RECORDED DATA Start Marker
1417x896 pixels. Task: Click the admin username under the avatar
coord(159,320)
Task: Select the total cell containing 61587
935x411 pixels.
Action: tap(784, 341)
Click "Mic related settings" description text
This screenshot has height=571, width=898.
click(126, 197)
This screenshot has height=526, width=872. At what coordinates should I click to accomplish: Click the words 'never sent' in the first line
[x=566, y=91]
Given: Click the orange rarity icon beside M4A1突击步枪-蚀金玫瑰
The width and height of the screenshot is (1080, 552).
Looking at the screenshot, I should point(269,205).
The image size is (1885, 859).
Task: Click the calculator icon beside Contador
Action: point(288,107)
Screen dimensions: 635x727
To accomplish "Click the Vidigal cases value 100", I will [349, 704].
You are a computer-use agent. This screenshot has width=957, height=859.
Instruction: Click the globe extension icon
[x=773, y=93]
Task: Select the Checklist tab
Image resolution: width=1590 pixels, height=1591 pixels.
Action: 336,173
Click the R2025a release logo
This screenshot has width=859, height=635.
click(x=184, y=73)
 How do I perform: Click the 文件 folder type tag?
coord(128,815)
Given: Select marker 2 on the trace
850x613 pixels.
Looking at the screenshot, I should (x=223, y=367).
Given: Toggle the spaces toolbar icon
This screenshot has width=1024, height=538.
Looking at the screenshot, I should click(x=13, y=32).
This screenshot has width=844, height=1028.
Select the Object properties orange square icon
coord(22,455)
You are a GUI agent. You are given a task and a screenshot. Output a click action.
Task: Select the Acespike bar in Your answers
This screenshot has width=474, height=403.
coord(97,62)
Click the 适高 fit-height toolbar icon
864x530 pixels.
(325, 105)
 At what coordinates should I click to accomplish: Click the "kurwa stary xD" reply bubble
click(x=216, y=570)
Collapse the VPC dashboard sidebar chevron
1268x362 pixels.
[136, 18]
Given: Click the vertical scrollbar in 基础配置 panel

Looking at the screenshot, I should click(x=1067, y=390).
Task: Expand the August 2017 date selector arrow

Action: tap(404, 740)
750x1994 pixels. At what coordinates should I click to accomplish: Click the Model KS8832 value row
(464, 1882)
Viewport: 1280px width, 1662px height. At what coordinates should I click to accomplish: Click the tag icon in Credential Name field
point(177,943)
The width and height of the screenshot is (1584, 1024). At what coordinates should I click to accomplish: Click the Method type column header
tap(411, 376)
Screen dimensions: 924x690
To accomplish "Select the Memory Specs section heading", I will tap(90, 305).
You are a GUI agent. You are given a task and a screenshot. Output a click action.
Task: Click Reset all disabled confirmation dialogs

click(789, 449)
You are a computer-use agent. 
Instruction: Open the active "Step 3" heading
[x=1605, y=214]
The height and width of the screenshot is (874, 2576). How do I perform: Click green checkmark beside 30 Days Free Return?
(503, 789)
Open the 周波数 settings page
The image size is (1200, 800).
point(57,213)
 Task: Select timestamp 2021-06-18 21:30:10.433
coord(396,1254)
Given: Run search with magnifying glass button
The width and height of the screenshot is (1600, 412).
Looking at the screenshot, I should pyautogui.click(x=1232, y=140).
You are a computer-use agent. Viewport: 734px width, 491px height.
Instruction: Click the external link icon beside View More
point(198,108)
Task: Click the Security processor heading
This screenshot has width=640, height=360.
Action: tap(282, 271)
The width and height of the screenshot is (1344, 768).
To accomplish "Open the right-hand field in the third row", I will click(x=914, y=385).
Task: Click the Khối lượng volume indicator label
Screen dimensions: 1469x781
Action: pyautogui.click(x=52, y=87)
RECORDED DATA End Marker
Each line from the top of the records through the one with "Task: Select the Checklist tab" should be returned exactly. Leave out everything else.

▸ **SOLUTION**:
1417x896 pixels. Task: Click the admin username under the avatar
coord(159,320)
Task: Select the total cell containing 61587
935x411 pixels.
Action: tap(784, 341)
Click "Mic related settings" description text
This screenshot has height=571, width=898.
click(126, 197)
This screenshot has height=526, width=872. At what coordinates should I click to accomplish: Click the words 'never sent' in the first line
[x=566, y=91]
Given: Click the orange rarity icon beside M4A1突击步枪-蚀金玫瑰
The width and height of the screenshot is (1080, 552).
Looking at the screenshot, I should point(269,205).
The image size is (1885, 859).
Task: Click the calculator icon beside Contador
Action: point(288,107)
Screen dimensions: 635x727
To accomplish "Click the Vidigal cases value 100", I will [349, 704].
You are a computer-use agent. This screenshot has width=957, height=859.
Instruction: Click the globe extension icon
[x=773, y=93]
Task: Select the Checklist tab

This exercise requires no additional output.